(Entries for locating text and elements)
******
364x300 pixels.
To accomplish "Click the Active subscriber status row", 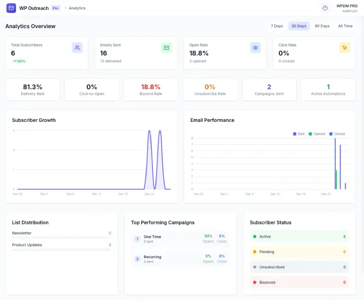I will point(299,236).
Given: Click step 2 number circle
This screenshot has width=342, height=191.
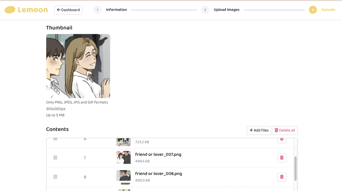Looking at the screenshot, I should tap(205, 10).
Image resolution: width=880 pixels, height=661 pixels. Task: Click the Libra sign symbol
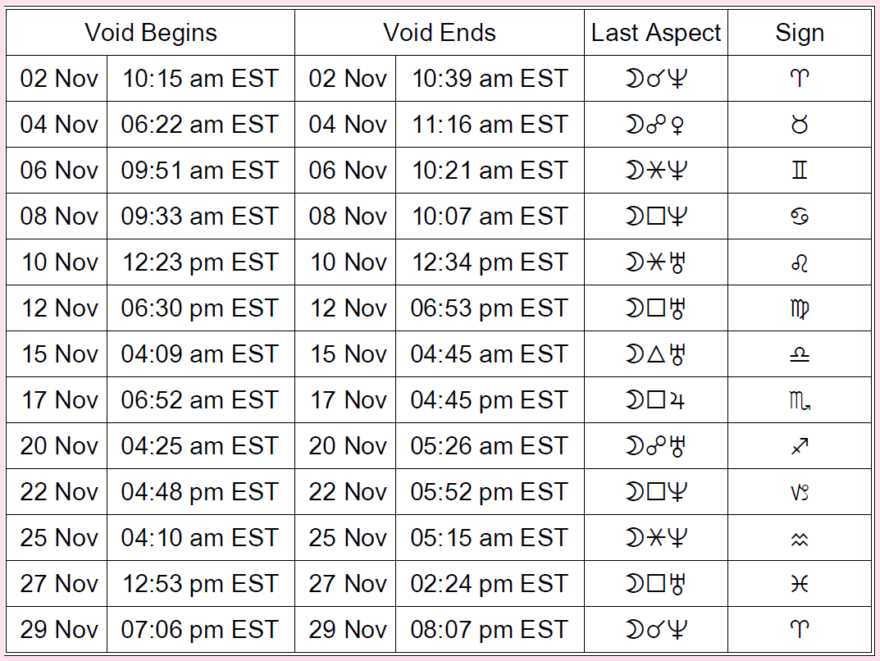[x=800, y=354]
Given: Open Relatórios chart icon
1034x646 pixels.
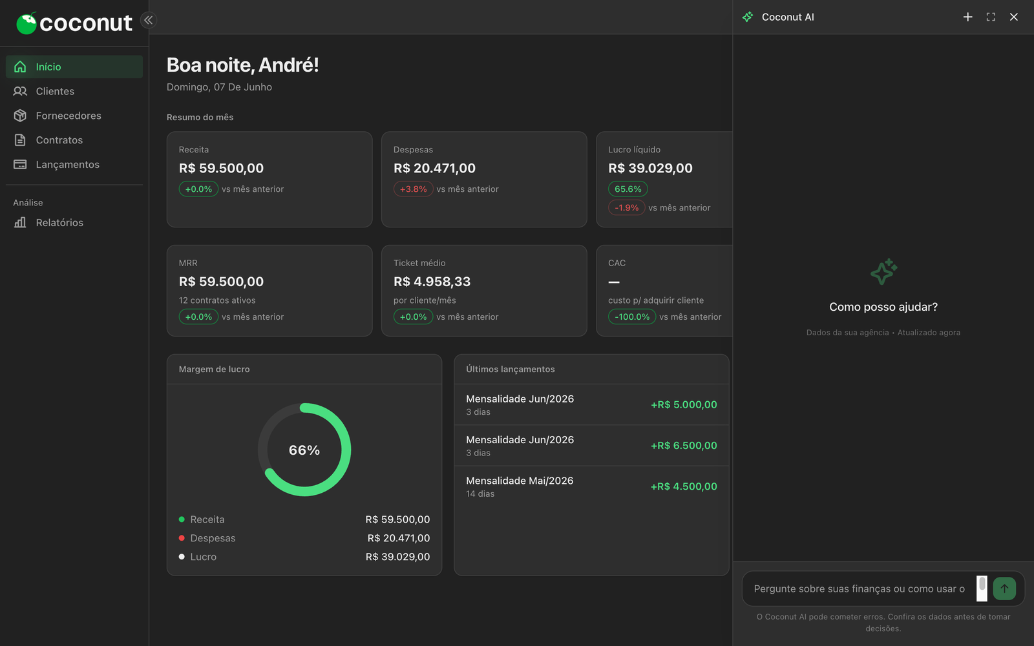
******
#### [Requirement]
Can you give again, word for word, the lines from the one holding "Given: Open Relatórios chart icon" through the end of the records, both ends included, and leave the pictures out of your answer?

#### [Task output]
Given: Open Relatórios chart icon
1034x646 pixels.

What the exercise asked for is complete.